Another occasion was a friend's sister who had been dating this loser drunk til he beat her up one night. Broke her jaw; it was nasty. My friend wanted revenge and was hot to go over and kick his ass, but I told him to let me handle it. So a week later I went out to the bar where he drank regularly and buddied up to him and bought him shots for about five hours, while getting him all wound up with "bad cop" stories. When he left to drive home, (stinking drunk and with a bad attitude about law enforcement)I dropped a dime(anonymously) to the local PD, gave his description, license number and that he was dangerously drunk, adding that he hated cops and claimed to have a weapon. The cops did the rest - they sent three cruisers after him to pull him over. He obliged by being his usual mouthy a-hole self, then (surprise surprise!)took a swing at one of the cops, so they hosed him down with pepper spray and gave him a nice Rodney King massage.
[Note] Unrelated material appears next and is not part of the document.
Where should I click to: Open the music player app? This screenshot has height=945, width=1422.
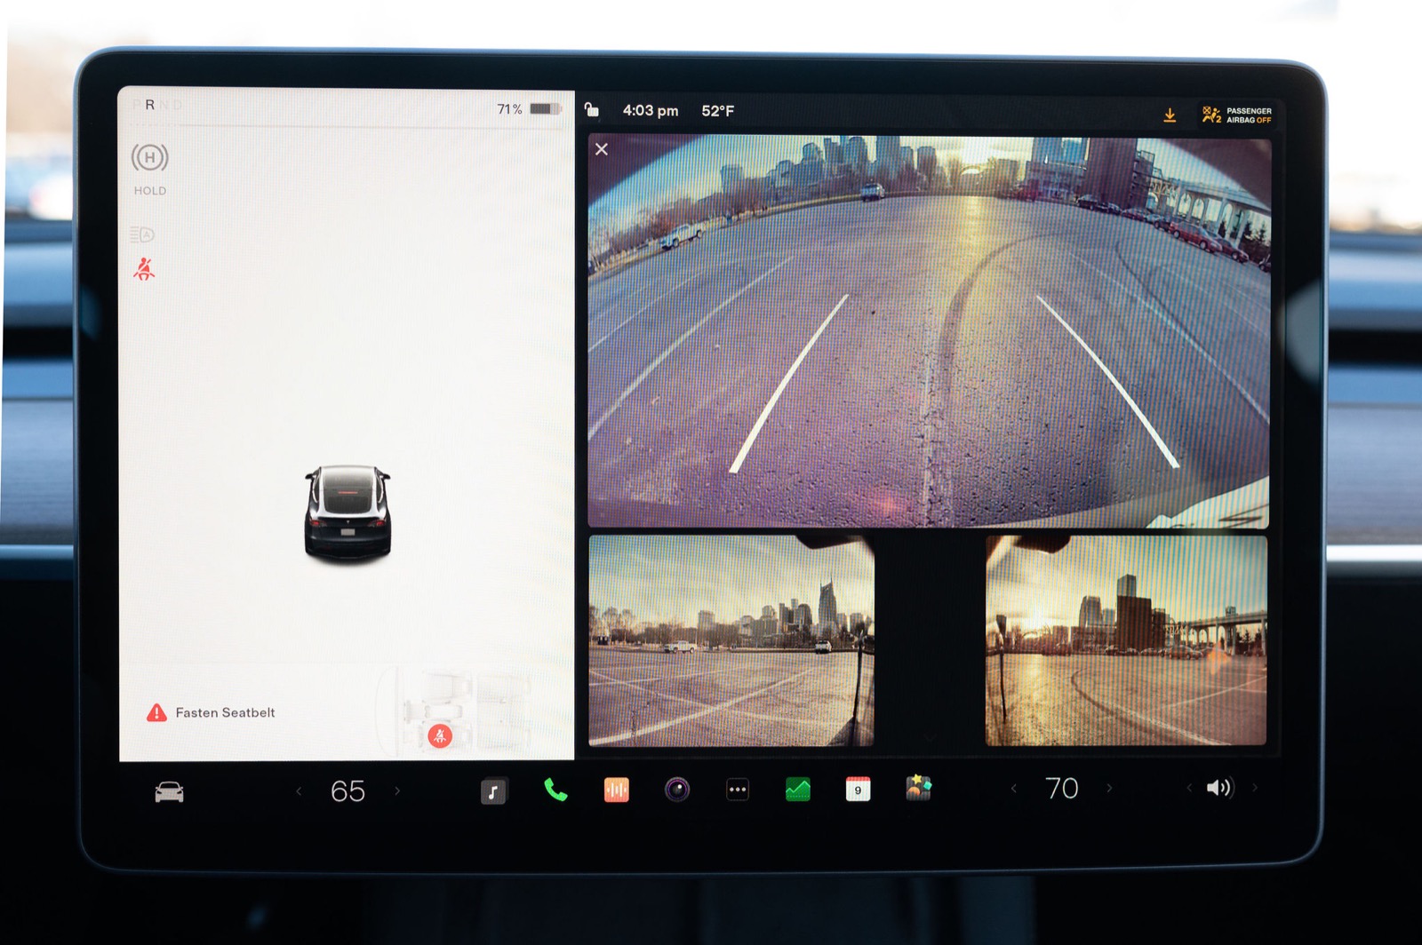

Then because it was late Friday night and no court til Tuesday (it was a long holiday weekend) they sent him to the ACI (state prison) in Cranston, where I'm sure he continued to have a great time til he got in front of a judge and made bail.
And after all that, my friend's sister forgave him and took him back, thus proving that no good deed goes unpunished.
-------------------- "A wise man concerns himself with the truth, not with what people believe." - Aristotle
Cam Bortz Finest Kind Signs Pondside Iron works 256 S. Broad St. Pawcatuck, Ct. 06379 "Award winning Signs since 1988"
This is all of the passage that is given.